### USANDO AS INFORMAÇÕES
1. Resuma em duas frases o editorial sobre as enchentes no Rio Grande do Sul.
2. De acordo com o editorial sobre as enchentes no Rio Grande do Sul, quantas pessoas foram deslocadas pelas cheias atuais?
3. Dê prosseguimento ao editorial sobre as enchentes no Rio Grande do Sul, a partir da última frase apresentada.

### SEÇÃO DE TEXTO
+---+

Editorial

Hora de união e de solidariedade

Esse quadro demanda ações conjuntas dos governantes nas três esferas, com o suporte da sociedade civil. Trata-se de alojar e fornecer o básico para os desabrigados, atendendo suas necessidades mais prementes.

Mais uma vez, o Rio Grande do Sul está às voltas com novas adversidades climáticas, repetindo um cenário desolador para muitas famílias, com as cheias invadindo suas casas e estabelecimentos comerciais, gerando danos de monta ao patrimônio de quem foi atingido por mais uma catástrofe apenas um ano após a grande tragédia das inundações de maio de 2024, que também foram precedidas de outros sinistros no ano anterior. Um levantamento das autoridades referente à situação em curso indica cheias em diversas regiões, incluindo a Fronteira-Oeste, o centro do Estado, o Vale do Taquari e o Vale do Caí. Já são quase cem municípios sob efeito das inundações e mais de 4 mil pessoas deslocadas, as quais precisam de abrigo, muitas com seus animais de estimação.

+---+

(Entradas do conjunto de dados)

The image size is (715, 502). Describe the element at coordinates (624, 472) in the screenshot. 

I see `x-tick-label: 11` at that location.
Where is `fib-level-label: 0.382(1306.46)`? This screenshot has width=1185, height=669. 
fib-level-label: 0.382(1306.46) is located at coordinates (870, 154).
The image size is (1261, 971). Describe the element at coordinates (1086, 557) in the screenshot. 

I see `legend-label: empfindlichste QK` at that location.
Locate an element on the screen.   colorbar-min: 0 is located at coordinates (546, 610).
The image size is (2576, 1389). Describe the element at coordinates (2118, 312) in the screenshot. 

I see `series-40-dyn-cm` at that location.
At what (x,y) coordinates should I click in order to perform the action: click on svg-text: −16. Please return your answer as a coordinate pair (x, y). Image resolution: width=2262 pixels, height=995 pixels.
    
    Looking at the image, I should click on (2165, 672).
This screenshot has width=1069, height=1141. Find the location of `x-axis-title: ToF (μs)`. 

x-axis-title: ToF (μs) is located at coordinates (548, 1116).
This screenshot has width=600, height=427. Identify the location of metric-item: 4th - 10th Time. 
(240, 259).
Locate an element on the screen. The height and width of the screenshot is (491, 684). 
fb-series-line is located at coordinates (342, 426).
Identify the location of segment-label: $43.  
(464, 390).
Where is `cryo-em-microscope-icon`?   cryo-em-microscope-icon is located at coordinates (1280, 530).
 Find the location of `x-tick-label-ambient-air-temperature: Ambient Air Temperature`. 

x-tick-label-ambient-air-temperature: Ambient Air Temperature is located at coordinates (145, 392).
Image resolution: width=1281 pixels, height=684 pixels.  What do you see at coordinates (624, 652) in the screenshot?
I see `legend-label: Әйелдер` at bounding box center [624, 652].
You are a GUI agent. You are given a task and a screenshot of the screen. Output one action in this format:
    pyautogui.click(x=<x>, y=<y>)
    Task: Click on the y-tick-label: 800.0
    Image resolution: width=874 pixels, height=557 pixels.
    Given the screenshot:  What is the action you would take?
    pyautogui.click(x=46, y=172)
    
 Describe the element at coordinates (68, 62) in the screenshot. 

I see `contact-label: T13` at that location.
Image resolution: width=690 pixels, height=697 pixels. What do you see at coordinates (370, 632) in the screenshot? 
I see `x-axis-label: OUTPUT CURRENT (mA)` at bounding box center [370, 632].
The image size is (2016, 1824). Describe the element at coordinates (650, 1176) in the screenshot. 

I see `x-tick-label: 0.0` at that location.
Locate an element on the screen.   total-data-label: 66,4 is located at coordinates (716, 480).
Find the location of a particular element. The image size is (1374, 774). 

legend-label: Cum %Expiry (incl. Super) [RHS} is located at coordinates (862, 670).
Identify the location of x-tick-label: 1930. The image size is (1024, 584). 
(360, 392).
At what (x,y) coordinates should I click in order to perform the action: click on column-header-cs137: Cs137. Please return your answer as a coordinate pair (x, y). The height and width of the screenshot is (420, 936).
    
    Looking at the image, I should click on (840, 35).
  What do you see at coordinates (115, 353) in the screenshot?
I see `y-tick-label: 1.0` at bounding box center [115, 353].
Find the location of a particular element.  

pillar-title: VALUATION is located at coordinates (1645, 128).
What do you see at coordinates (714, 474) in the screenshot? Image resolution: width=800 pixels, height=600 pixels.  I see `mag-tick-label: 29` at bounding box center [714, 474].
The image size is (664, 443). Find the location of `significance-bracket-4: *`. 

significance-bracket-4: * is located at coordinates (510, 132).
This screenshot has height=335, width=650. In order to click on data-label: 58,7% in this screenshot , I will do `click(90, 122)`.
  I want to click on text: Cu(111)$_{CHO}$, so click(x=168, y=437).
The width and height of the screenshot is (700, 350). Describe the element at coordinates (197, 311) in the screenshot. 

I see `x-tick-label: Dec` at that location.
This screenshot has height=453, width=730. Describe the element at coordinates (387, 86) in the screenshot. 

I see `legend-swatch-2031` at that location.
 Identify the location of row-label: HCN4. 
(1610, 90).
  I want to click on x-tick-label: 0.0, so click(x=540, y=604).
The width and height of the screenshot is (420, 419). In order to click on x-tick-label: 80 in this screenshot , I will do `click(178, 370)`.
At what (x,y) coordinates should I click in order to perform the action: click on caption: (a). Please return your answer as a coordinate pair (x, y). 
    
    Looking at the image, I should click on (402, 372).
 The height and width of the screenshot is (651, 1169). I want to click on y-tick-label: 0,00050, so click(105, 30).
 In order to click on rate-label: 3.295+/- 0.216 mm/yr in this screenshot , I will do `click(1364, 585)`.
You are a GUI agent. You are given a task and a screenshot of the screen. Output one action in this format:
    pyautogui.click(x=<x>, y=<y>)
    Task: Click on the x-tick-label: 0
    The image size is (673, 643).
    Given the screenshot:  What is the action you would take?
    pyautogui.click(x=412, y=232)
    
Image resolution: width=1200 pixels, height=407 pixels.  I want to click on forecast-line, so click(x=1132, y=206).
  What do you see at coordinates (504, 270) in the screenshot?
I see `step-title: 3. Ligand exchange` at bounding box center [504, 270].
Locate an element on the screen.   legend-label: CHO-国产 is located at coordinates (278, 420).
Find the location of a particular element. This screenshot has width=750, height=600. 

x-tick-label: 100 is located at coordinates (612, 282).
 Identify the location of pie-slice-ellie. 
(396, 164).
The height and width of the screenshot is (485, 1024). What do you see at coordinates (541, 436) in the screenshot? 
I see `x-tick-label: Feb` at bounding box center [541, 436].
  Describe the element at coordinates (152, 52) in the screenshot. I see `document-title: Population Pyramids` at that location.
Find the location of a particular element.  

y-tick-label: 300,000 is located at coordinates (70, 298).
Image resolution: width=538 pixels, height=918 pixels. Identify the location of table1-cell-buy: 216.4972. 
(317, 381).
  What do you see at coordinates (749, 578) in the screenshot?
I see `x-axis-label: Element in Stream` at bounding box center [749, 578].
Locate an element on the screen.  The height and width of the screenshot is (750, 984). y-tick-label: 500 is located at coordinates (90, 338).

+---+

### SUAS RESPOSTAS ESCRITAS
1. O Rio Grande do Sul enfrenta novas cheias apenas um ano após as inundações de maio de 2024, com quase cem municípios atingidos e mais de 4 mil pessoas deslocadas em regiões como a Fronteira-Oeste, o centro do Estado, o Vale do Taquari e o Vale do Caí. Esse quadro exige ações conjuntas dos governantes nas três esferas, com o suporte da sociedade civil, para alojar os desabrigados e atender suas necessidades mais prementes.

2. Mais de 4 mil pessoas.

3.
Esse quadro demanda ações conjuntas dos governantes nas três esferas, federal, estadual e municipal, com suporte da sociedade civil. Trata-se de alojar e fornecer o básico para os desabrigados, atendendo suas necessidades mais prementes. Isso inclui alimentação, produtos de higiene, água potável, vestuário, cobertores, calçados e outros itens essenciais, notadamente em relação a roupas de cama. Para tanto, é necessário que a população se informe dos pontos de recolhimento das doações e que, se for doar recursos financeiros, busque confirmar a veracidade de eventuais números de Pix anunciados para não cair em golpe financeiro. Neste momento, o mais importante é ajudar da forma que for possível para amenizar esse drama coletivo, mas sem que se esqueça de cobrar do poder público uma prestação de contas do que foi feito até agora para enfrentar esse problema e o que pode e deve ser realizado no curto, médio e longo prazos.

Pouco mais de um ano depois, o Estado volta a ser alvo de graves consequências em face de intensas precipitações pluviais e deslocamentos fluviais que levam os rios a extrapolar o seu leito. Isso demanda medidas imediatas de acolhimento e iniciativas estratégicas de prevenção contra essas ocorrências danosas e de uma regularidade assustadora.